__Consigne__:
D'après le texte sur les primes salariales, qu'est-ce qui doit être écarté du calcul d'une prime obligatoire lorsque l'acte qui l'instaure ne précise rien de contraire ?

__Texte cité__:
________________
Aucune prime n'est fixée par la loi ; il en va ainsi pour la prime dite de « 13e mois » ou de « fin d'année ». Les primes peuvent être prévues par une convention ou un accord collectif de branche ou d'entreprise, le contrat de travail, un usage ou un engagement unilatéral (primes dites obligatoires). Certaines primes n'ont aucune source juridique ; elles dépendent du « bon vouloir » de l'employeur (primes bénévoles).
Pour calculer une prime dite obligatoire (ce qui est le cas en l'espèce puisqu'il s'agit d'un « 13e mois » prévu par une convention collective), il faut se référer aux règles de calcul prévues par l'acte qui l'instaure. Généralement, les règles de calcul sont précisées dans l'acte mais il arrive souvent que les éléments de rémunération à retenir lors de la période de référence du calcul de la prime ne soient pas tous listés. A défaut de précisions conventionnelles ou contractuelles contraires sur ce dernier point, tous les éléments de rémunération doivent être retenus, à l'exclusion des remboursements de frais professionnels.
Pour calculer le montant d'une prime conventionnelle de 13e mois, faut-il inclure, à défaut de précisions conventionnelles, les sommes perçues par le salarié au titre du rachat de ses droits CET ainsi que les gratifications qui lui ont été accordées conventionnellement au titre de la médaille du travail ? Dans un arrêt du 6 novembre 2024, publié au bulletin, la Cour de cassation répond à cette question.
________________
__Données fournies__:
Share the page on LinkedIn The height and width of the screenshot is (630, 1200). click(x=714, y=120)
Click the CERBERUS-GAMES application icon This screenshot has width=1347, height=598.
________________
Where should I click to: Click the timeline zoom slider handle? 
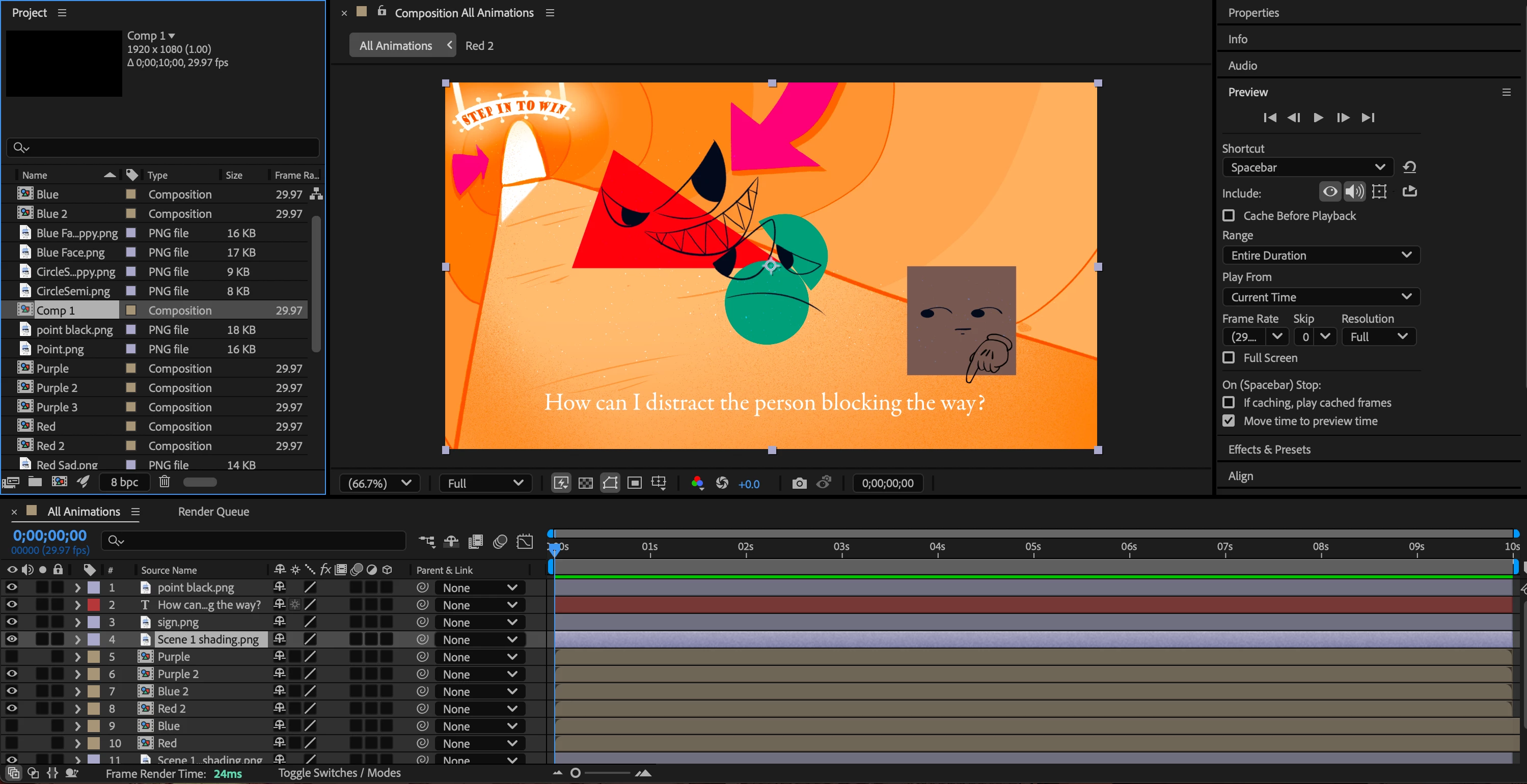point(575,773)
________________
__Réponse attendue__:
Les remboursements de frais professionnels.